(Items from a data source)
[Start of section]
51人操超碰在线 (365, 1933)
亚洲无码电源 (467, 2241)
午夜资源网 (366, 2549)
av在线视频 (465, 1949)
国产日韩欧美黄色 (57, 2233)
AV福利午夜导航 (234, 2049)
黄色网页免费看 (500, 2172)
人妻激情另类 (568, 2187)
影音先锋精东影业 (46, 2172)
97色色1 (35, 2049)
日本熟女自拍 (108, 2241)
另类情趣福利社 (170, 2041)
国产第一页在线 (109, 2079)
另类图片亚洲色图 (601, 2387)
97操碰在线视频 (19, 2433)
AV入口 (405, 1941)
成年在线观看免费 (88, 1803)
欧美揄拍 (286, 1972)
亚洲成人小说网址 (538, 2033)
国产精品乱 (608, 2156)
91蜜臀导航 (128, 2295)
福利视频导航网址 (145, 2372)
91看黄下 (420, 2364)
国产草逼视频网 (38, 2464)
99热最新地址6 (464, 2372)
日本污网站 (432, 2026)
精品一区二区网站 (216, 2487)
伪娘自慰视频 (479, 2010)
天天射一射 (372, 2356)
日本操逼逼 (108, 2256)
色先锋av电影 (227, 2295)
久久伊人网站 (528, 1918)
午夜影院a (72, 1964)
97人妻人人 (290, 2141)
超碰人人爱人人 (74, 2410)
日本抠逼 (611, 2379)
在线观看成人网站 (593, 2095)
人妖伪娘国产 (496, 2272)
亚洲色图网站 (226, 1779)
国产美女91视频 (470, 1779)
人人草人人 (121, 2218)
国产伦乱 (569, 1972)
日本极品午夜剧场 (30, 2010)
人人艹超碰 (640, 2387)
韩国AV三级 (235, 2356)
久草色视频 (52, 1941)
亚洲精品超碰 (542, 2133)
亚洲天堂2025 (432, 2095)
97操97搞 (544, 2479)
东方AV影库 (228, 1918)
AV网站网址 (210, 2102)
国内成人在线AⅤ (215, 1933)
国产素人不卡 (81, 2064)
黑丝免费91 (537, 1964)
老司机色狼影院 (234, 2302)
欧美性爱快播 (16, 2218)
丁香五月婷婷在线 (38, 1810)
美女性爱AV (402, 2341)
[End of section]
### WHAT NEEDS TO BE DONE
From the records above, transcribe exactly the run of lines that opens with the line holding "黄色网页免费看 (500, 2172)" and closes with the line holding "午夜影院a (72, 1964)", both included.

### WRITTEN RESPONSE
黄色网页免费看 (500, 2172)
人妻激情另类 (568, 2187)
影音先锋精东影业 (46, 2172)
97色色1 (35, 2049)
日本熟女自拍 (108, 2241)
另类情趣福利社 (170, 2041)
国产第一页在线 (109, 2079)
另类图片亚洲色图 (601, 2387)
97操碰在线视频 (19, 2433)
AV入口 (405, 1941)
成年在线观看免费 (88, 1803)
欧美揄拍 (286, 1972)
亚洲成人小说网址 (538, 2033)
国产精品乱 (608, 2156)
91蜜臀导航 (128, 2295)
福利视频导航网址 (145, 2372)
91看黄下 (420, 2364)
国产草逼视频网 (38, 2464)
99热最新地址6 (464, 2372)
日本污网站 (432, 2026)
精品一区二区网站 (216, 2487)
伪娘自慰视频 (479, 2010)
天天射一射 (372, 2356)
日本操逼逼 (108, 2256)
色先锋av电影 (227, 2295)
久久伊人网站 (528, 1918)
午夜影院a (72, 1964)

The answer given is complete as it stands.